══ Provided records ══
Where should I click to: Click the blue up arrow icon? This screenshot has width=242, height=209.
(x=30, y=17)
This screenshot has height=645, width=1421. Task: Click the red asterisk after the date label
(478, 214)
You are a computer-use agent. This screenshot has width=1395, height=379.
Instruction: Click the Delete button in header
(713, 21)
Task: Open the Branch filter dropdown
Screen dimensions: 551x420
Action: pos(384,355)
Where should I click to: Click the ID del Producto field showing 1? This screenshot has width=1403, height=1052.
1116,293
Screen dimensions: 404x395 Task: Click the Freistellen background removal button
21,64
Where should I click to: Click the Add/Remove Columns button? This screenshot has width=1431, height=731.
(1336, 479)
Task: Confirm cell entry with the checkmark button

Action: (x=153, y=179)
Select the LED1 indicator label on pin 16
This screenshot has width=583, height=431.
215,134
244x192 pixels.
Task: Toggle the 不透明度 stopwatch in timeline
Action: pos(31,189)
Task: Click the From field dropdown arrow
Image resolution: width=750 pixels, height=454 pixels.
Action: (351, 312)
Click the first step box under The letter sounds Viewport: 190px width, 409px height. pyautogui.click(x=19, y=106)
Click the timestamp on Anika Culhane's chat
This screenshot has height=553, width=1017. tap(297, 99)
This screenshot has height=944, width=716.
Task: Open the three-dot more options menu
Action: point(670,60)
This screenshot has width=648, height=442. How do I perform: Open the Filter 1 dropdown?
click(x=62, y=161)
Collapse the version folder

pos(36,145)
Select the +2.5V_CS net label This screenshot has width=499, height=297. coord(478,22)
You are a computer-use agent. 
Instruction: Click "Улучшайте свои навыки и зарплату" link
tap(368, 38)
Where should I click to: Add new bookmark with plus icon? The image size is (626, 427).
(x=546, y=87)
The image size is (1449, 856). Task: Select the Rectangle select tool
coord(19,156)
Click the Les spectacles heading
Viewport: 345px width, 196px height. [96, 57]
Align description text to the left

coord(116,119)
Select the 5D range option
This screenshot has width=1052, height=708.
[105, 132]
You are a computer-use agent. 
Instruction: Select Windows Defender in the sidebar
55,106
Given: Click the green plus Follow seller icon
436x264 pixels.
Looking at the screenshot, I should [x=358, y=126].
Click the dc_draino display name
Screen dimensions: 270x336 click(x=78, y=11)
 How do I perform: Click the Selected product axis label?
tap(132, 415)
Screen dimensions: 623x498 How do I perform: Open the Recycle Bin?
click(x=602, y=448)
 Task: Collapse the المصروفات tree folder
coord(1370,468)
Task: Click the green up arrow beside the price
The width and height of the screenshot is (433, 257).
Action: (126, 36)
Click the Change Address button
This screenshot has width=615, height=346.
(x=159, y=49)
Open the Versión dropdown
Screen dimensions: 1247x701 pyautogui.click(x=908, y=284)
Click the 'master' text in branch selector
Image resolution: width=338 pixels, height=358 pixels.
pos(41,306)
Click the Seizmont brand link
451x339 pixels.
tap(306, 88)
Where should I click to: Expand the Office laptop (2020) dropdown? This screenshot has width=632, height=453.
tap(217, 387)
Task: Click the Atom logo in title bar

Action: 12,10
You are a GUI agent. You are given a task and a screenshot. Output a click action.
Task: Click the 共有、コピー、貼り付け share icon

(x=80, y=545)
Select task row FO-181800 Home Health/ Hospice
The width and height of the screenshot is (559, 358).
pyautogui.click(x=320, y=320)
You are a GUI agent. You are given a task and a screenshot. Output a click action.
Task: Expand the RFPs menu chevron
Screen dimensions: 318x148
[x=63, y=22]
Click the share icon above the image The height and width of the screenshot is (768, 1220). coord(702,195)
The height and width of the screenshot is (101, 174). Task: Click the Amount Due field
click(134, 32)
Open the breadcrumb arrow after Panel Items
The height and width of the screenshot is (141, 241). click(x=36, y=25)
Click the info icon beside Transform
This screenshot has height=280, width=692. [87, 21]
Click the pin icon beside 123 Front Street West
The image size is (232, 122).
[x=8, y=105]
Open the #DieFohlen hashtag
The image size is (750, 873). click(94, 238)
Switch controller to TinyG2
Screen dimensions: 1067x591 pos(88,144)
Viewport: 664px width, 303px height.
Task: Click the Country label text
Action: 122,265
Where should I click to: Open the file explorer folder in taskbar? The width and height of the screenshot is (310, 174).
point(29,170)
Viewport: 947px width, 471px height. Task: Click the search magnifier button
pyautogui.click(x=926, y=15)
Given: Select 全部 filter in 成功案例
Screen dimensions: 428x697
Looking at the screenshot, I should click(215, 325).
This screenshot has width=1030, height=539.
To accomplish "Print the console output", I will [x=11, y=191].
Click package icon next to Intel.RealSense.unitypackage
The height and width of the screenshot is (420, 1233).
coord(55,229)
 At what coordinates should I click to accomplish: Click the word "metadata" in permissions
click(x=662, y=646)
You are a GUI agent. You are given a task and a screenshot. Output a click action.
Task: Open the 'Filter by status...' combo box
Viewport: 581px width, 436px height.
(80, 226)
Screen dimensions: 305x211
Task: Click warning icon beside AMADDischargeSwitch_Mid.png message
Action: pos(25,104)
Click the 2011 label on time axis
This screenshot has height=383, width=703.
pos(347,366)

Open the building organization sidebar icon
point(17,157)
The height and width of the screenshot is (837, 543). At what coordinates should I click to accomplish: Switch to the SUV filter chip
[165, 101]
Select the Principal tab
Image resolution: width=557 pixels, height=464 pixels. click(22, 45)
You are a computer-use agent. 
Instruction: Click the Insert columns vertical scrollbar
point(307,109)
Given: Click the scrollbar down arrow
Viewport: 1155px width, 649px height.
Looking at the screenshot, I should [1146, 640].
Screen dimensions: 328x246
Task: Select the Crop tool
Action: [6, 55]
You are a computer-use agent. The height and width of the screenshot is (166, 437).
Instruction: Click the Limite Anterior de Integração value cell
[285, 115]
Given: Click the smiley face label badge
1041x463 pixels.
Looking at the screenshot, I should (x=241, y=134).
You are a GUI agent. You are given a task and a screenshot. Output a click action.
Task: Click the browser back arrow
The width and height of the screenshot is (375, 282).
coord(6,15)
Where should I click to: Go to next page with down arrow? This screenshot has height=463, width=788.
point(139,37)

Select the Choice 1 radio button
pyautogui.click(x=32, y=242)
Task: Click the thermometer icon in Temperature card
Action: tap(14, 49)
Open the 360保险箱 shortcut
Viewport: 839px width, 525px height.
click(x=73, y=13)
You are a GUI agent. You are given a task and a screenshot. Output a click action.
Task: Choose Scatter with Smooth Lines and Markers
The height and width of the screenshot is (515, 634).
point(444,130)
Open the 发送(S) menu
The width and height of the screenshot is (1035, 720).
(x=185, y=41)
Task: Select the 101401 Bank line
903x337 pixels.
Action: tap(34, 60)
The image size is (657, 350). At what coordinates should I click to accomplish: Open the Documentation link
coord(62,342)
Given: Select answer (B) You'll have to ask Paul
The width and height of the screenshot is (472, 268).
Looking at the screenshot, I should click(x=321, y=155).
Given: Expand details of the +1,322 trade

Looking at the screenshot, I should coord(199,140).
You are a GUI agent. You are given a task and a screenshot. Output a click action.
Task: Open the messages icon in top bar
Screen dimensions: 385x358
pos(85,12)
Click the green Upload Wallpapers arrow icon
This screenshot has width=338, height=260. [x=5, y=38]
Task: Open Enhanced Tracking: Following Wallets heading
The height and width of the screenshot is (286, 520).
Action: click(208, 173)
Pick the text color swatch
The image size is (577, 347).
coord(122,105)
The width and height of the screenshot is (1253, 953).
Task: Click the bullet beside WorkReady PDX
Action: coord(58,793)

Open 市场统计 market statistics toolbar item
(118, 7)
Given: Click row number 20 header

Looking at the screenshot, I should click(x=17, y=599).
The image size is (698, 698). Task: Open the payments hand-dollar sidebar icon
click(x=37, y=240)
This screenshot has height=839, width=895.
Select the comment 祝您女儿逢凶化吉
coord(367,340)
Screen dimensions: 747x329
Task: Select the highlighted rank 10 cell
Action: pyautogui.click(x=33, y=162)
═══
#### [The problem]
Your output should consist solely of the lines from the beginning of the entries through the line containing "Given: Click the green", reproduced exactly.

#### [Answer to this exercise]
Where should I click to: Click the blue up arrow icon? This screenshot has width=242, height=209.
(x=30, y=17)
This screenshot has height=645, width=1421. Task: Click the red asterisk after the date label
(478, 214)
You are a computer-use agent. This screenshot has width=1395, height=379.
Instruction: Click the Delete button in header
(713, 21)
Task: Open the Branch filter dropdown
Screen dimensions: 551x420
Action: pos(384,355)
Where should I click to: Click the ID del Producto field showing 1? This screenshot has width=1403, height=1052.
1116,293
Screen dimensions: 404x395 Task: Click the Freistellen background removal button
21,64
Where should I click to: Click the Add/Remove Columns button? This screenshot has width=1431, height=731.
(1336, 479)
Task: Confirm cell entry with the checkmark button

Action: (x=153, y=179)
Select the LED1 indicator label on pin 16
This screenshot has width=583, height=431.
215,134
244x192 pixels.
Task: Toggle the 不透明度 stopwatch in timeline
Action: pos(31,189)
Task: Click the From field dropdown arrow
Image resolution: width=750 pixels, height=454 pixels.
Action: (351, 312)
Click the first step box under The letter sounds Viewport: 190px width, 409px height. pyautogui.click(x=19, y=106)
Click the timestamp on Anika Culhane's chat
This screenshot has height=553, width=1017. tap(297, 99)
This screenshot has height=944, width=716.
Task: Open the three-dot more options menu
Action: point(670,60)
This screenshot has width=648, height=442. How do I perform: Open the Filter 1 dropdown?
click(x=62, y=161)
Collapse the version folder

pos(36,145)
Select the +2.5V_CS net label This screenshot has width=499, height=297. coord(478,22)
You are a computer-use agent. 
Instruction: Click "Улучшайте свои навыки и зарплату" link
tap(368, 38)
Where should I click to: Add new bookmark with plus icon? The image size is (626, 427).
(x=546, y=87)
The image size is (1449, 856). Task: Select the Rectangle select tool
coord(19,156)
Click the Les spectacles heading
Viewport: 345px width, 196px height. [96, 57]
Align description text to the left

coord(116,119)
Select the 5D range option
This screenshot has width=1052, height=708.
[105, 132]
You are a computer-use agent. 
Instruction: Select Windows Defender in the sidebar
55,106
Given: Click the green plus Follow seller icon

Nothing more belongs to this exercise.